同性愛だからといって特別なものとして描くわけではないという意思に感じられる。
友人の結婚式で偶然再会した、高校時代バレーボール部の先輩のイーミンと後輩のティンティン。
青春時代の淡い恋心と、現在大人になって再燃する恋心とが、回想を交えて綴られる。
横並びよりも前後に位置する二人のほうが、心のつながりがさらに深まるようである。
二人の距離が縮まるとき、それもティンティンがイーミンに近づくときに、二人が向き合うところから位置が変わる。
二人で同じ方向を向くのである。
高校時代に、ティンティンの乗る自転車の後ろに乗せてもらって家まで送ってもらっていたイーミン。
部活練習の後だからと、イーミンが汗臭くない?と聞くと全然と答えるティンティン。
また、二人でイーミンの家で勉強をしているシーンでも、最初は机を挟んで向かい合わせで座っていたけれど、ティンティンがじゃれて彼女に近づき、後ろからイーミンの首元に顔をうずめる。

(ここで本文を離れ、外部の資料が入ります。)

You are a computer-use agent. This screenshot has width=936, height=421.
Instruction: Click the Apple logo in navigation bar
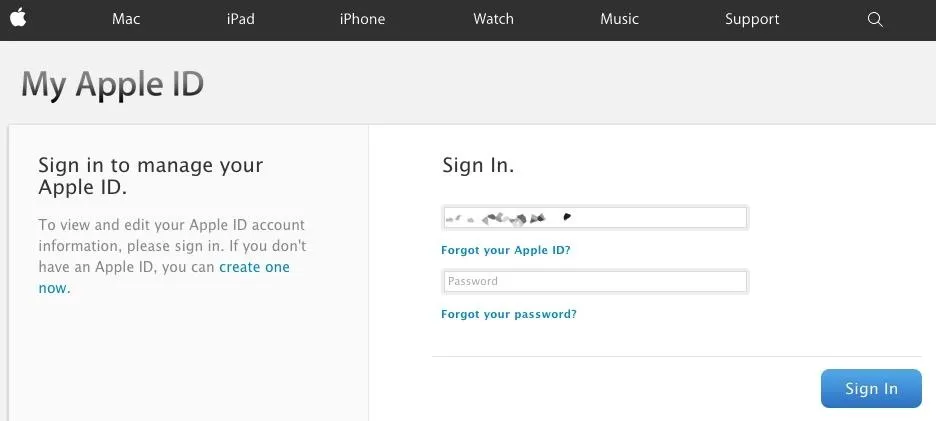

そしてベッドで並んで寝ているときも、背けたイーミンにティンティンは後ろから抱きついて、彼女の首元に顔を近づける。
それぞれが恋心を意識するのが、この体勢なのである。
また前後で前を見据えるのは、この二人の大切な愛おしい時間の思い出なのに、その場を奪われたティンティンは涙をこぼすのだ。
この涙は彼女のなかで決定的な瞬間になったはずである。
さらにこの位置は、タイトルにもある香りと繋がるのだ。
首元に顔をうずめること、自転車やバイクの二人乗りで後ろにつくことで彼女の香りを確認する。

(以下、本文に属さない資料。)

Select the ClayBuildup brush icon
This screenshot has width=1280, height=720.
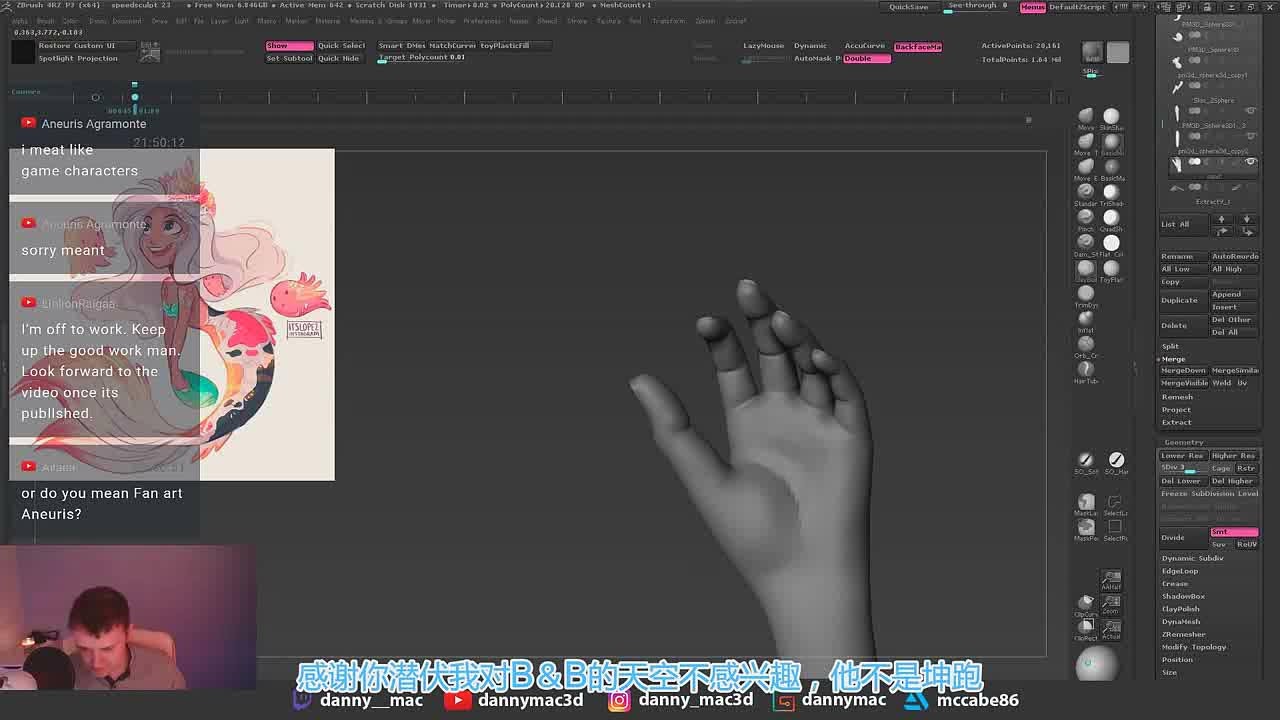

汗の臭いをイーミンは気にするけれど、ティンティンはいい匂いと言うし、彼女たちの思い出と匂いは切っても切り離せないものなのだろう。
少々やり過ぎ感のあるベタさやチープに感じうる音楽の装入などの点が気になった。しかし、それぞれの心情が丁寧に描写されているため、感情移入のしやすい作品であるのはある意味観客は受け入れやすいのだろう。